> _ENTRIES PROVIDED_:
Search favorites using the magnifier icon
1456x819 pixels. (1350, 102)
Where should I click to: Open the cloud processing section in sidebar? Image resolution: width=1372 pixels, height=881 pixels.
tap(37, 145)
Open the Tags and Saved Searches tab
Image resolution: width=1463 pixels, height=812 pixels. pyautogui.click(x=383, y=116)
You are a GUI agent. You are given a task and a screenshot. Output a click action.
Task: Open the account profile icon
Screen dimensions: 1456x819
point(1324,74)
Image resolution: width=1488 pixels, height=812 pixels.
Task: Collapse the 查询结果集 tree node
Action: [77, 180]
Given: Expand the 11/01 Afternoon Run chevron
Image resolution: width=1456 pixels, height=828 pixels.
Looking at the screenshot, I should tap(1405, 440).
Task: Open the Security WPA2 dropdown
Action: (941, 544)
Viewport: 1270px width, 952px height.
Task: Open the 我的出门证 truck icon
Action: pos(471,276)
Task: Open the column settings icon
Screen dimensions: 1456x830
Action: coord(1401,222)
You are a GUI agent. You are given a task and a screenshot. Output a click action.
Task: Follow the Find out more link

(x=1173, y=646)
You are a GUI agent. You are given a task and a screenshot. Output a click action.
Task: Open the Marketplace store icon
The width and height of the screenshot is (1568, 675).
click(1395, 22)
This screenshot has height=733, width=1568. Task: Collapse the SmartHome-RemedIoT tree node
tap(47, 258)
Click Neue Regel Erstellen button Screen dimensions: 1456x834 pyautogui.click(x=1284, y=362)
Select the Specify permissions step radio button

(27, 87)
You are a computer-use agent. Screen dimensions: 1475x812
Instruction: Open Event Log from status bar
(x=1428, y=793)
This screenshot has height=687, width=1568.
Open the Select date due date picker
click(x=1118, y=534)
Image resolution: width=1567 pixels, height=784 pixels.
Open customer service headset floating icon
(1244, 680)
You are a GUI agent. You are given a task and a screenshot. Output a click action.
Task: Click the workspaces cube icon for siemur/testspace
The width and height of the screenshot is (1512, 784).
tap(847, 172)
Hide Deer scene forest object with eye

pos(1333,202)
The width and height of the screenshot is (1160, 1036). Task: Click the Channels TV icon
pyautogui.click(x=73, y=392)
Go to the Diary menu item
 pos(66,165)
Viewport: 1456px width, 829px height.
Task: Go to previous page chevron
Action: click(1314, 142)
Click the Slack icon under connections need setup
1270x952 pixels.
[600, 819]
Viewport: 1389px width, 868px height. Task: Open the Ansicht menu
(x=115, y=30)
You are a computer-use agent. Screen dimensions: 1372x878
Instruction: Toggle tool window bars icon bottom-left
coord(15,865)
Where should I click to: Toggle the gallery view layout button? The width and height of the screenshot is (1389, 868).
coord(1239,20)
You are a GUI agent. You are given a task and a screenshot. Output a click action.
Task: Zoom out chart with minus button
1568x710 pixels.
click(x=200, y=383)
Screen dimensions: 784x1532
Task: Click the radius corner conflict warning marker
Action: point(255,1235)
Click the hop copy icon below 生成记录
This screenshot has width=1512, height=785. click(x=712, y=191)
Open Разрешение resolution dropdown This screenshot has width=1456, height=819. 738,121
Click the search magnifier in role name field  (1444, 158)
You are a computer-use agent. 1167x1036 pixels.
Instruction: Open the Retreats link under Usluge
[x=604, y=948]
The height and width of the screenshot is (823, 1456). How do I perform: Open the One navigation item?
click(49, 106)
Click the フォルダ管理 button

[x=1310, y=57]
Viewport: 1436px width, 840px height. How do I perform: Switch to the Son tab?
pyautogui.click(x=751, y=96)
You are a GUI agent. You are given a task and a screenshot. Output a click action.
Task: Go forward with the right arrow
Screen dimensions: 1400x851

> _TASK BRIEF_:
Exactly as they appear above, write out the line containing "Viewport: 1436px width, 840px" and each line that comes after it in the records.

> _SOLUTION TO THE PROBLEM_:
Viewport: 1436px width, 840px height. How do I perform: Switch to the Son tab?
pyautogui.click(x=751, y=96)
You are a GUI agent. You are given a task and a screenshot. Output a click action.
Task: Go forward with the right arrow
Screen dimensions: 1400x851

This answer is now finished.